Request: Rewrite every line of the material from its start up to and including the line with "point(653,328)", in full and with all other text unchanged. Multiply each coordinate in the answers by 1.35, round to whole numbers with halves rounded up, and omit the pictures.

Entries on where items appear
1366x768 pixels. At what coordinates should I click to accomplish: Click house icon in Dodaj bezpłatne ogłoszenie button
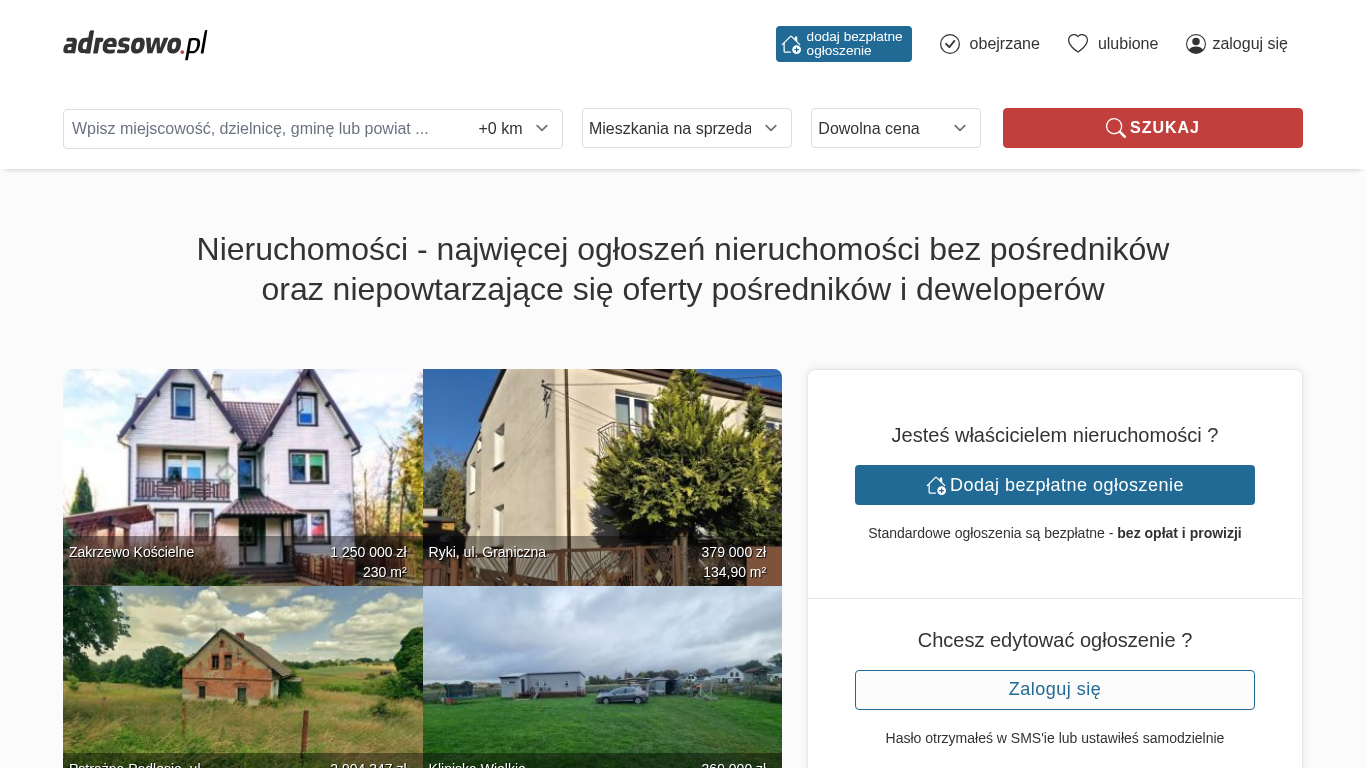click(x=936, y=485)
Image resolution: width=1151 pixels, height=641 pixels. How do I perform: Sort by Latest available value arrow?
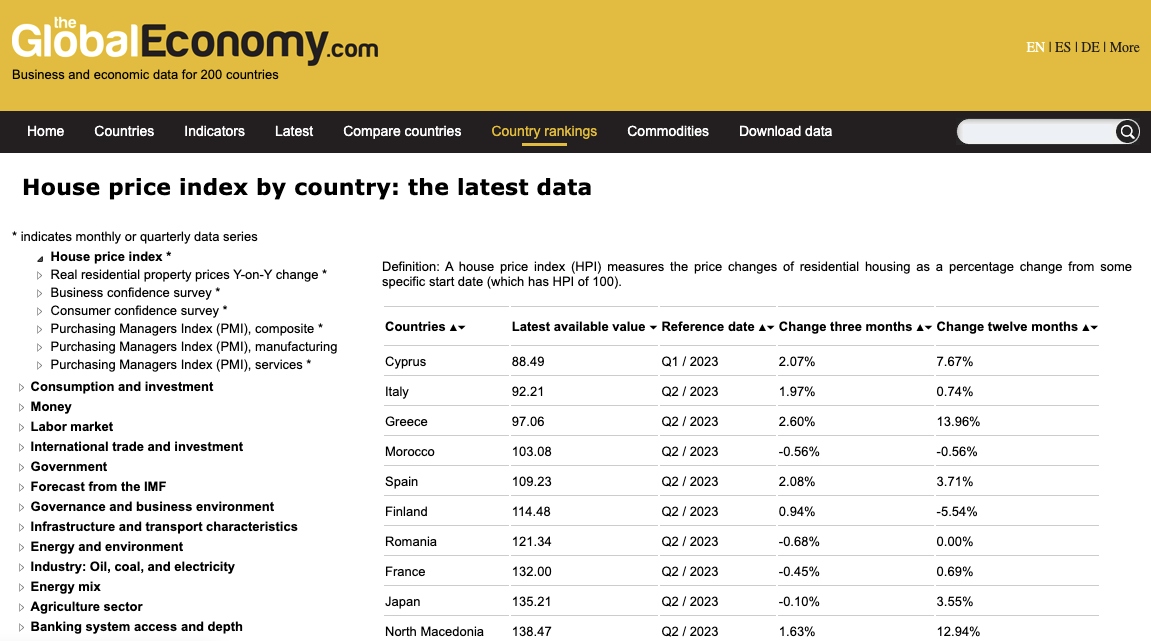point(653,328)

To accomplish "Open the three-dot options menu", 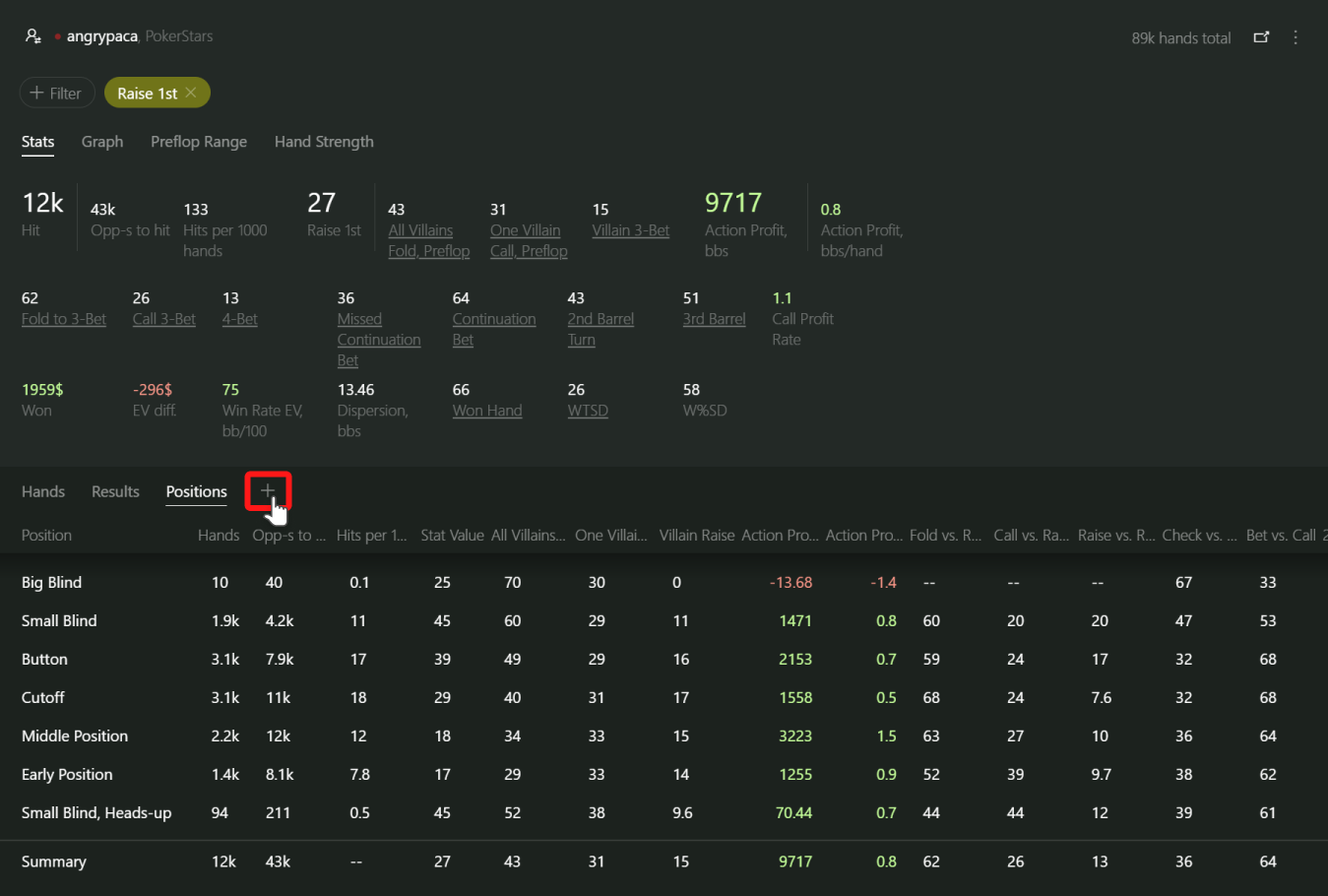I will [1296, 37].
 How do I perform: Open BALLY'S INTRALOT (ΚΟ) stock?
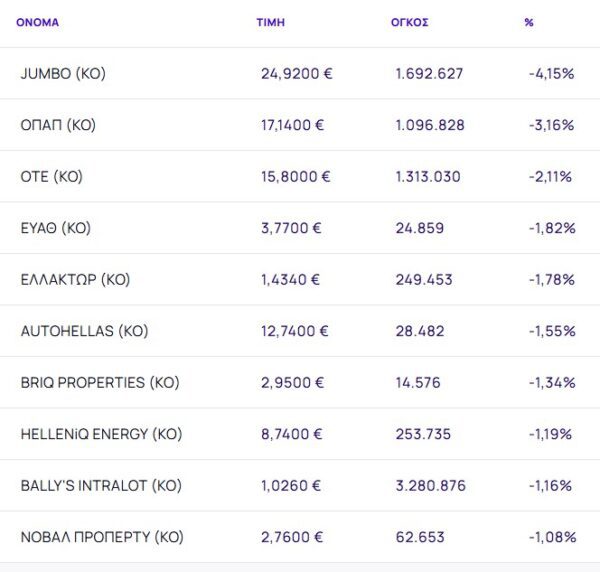click(x=101, y=486)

Exercise answer:
1366x768 pixels. At what coordinates should I click to accomplish: Click house icon in Dodaj bezpłatne ogłoszenie button
click(x=1264, y=655)
Image resolution: width=1151 pixels, height=641 pixels. How do I perform: Sort by Latest available value arrow?
point(882,443)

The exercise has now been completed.